Bruh in case if you have been living underneath a gd rock you'd know that the scientific community has been furious over the CRISPR twins created last week. TL;DR scientist in china created twins that were edited using CRISPR so that they would not be able to contract HIV. They haven't formally published a paper but made a youtube video and gave a presentation at a conference. Now 100 Chinese scientists have signed a condemning letter and posted it all over Chinese social media site Weibo. In the letter the scientists called the experiment "crazy" and said that it gave the rest of the Chinese scientific community a bad rep. The letter is short and a fascinating read. Check it out HERE

Health insurance startup Bright Health just raised $200 million

Health Insurance startups are really freaking hot rn –– like I am talking Tekashi69 new album hot. A Minneapolis based insurance startup called Bright Health just raised a whopping $200 million at a valuation close to a billi.

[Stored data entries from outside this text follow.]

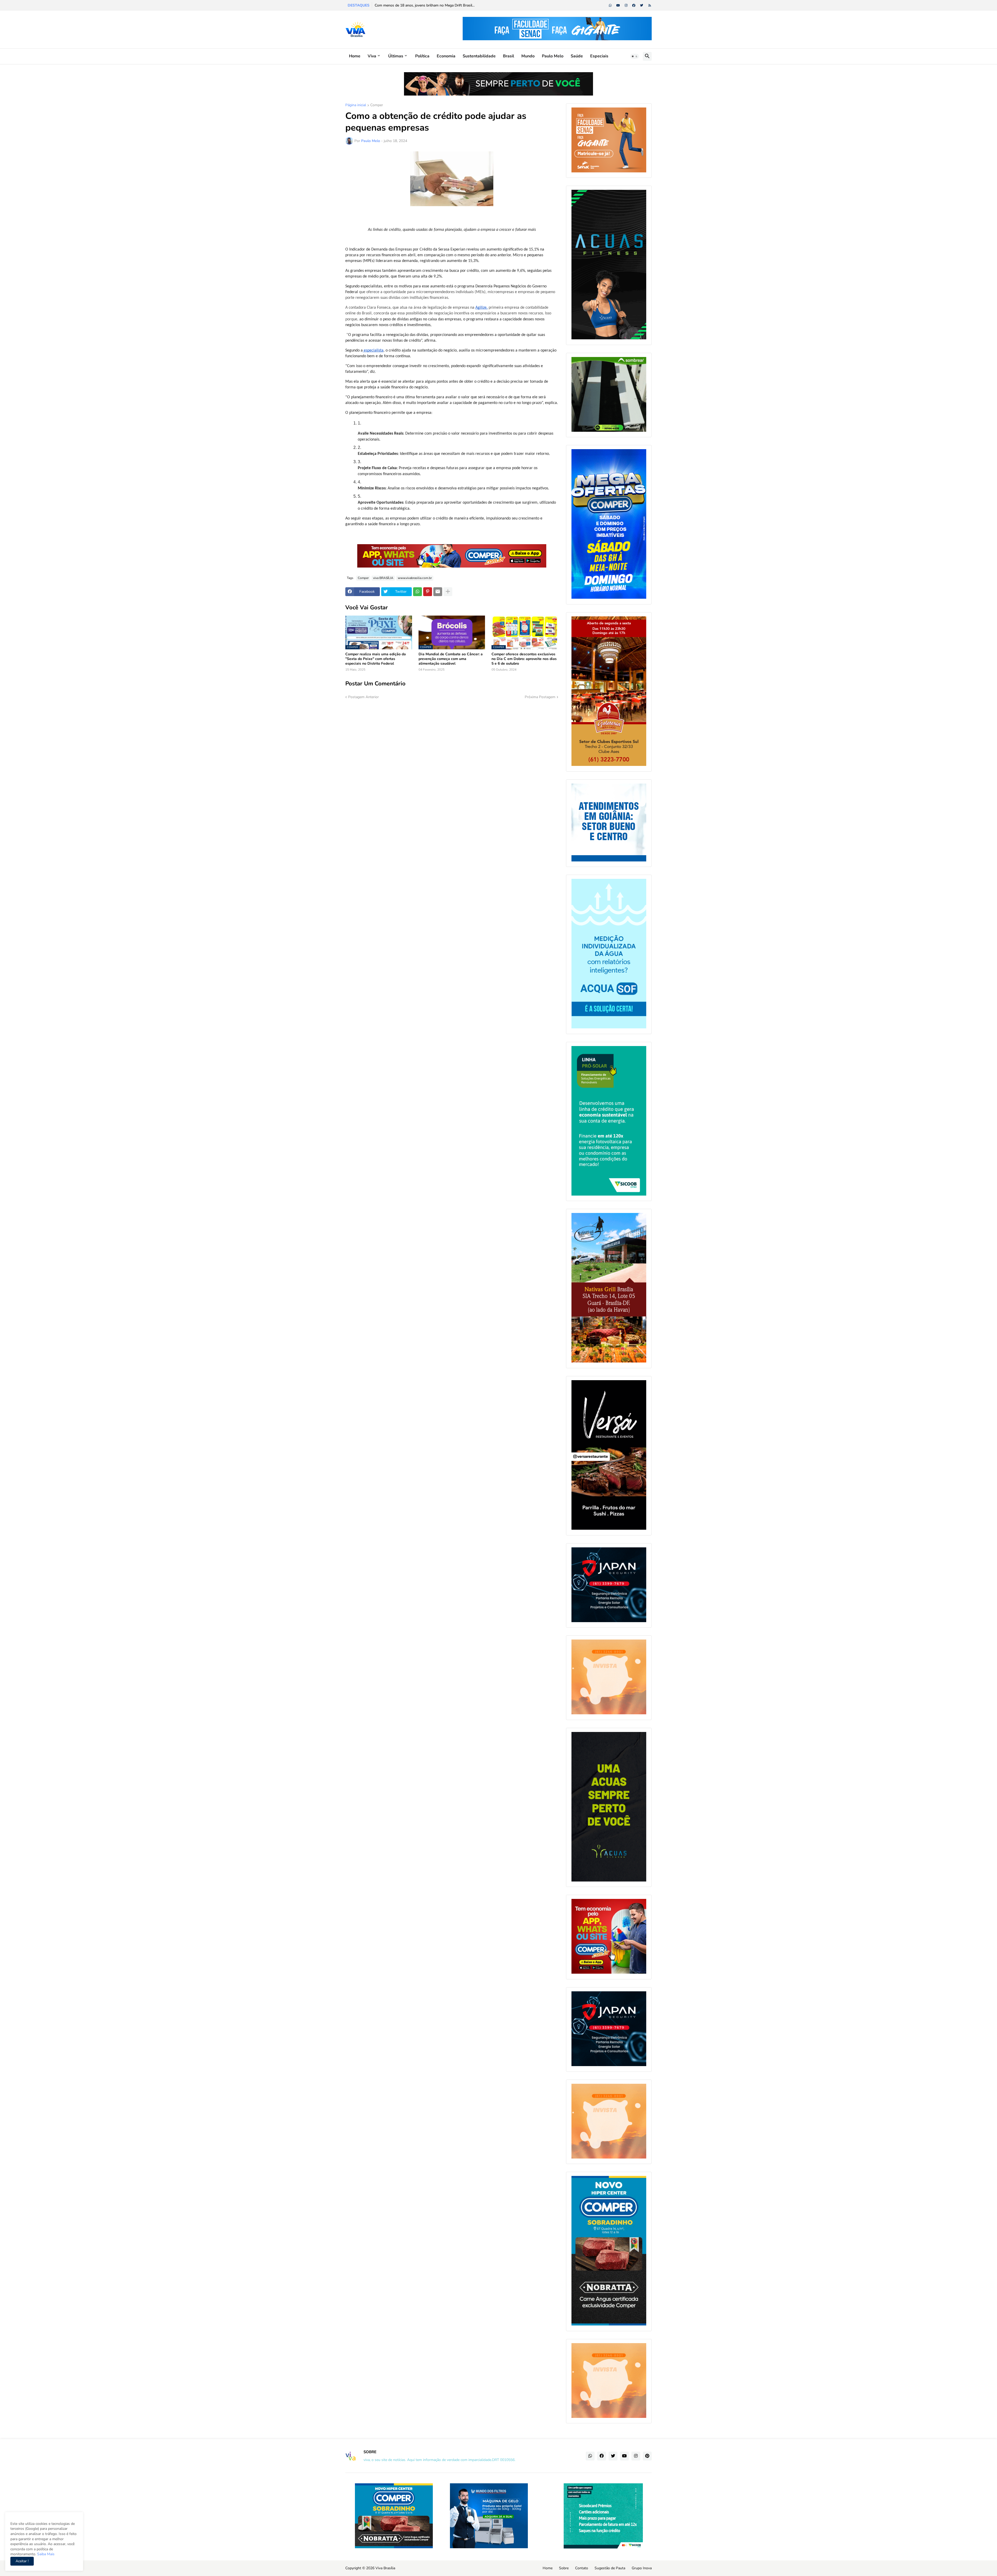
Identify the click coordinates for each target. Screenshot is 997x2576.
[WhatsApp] (417, 591)
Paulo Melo (552, 56)
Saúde (577, 56)
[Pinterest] (427, 591)
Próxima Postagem (540, 696)
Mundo (528, 56)
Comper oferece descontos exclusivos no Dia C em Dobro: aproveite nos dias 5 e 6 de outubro (524, 659)
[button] (634, 56)
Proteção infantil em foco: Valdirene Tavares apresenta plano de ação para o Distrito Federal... (450, 5)
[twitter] (641, 5)
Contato (581, 2568)
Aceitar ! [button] (22, 2561)
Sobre (564, 2568)
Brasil (508, 56)
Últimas (395, 56)
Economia (446, 56)
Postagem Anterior (363, 696)
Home (354, 56)
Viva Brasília (385, 2568)
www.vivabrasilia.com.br (415, 578)
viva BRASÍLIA (383, 578)
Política (422, 56)
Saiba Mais (45, 2554)
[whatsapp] (610, 5)
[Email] (437, 591)
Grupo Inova (642, 2568)
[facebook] (633, 5)
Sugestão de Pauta (610, 2568)
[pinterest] (647, 2456)
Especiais (599, 56)
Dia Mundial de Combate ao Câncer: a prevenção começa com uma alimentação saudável (451, 659)
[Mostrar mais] (447, 591)
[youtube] (618, 5)
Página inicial (355, 105)
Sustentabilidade (479, 56)
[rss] (650, 5)
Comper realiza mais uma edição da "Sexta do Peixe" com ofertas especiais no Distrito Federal (375, 659)
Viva (372, 56)
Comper (376, 105)
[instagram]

The company offers individual and family insurance plans to patients in a handful of states. You might be wondering how a company founded in 2016 was able to raise so much freaking money? Well good question. One of the founders was the former CEO of UnitedHealthcare and another founder was the CEO of Definity Health. US based insurance tech companies have raised close to $2 billion just in 2018. It's a big market though which probs why VC's are willing to dump huge amounts of capital into the space. By 2023 the health insurance market is expected to be worth *says in Dr.Evil voice* $1 trillion dollars.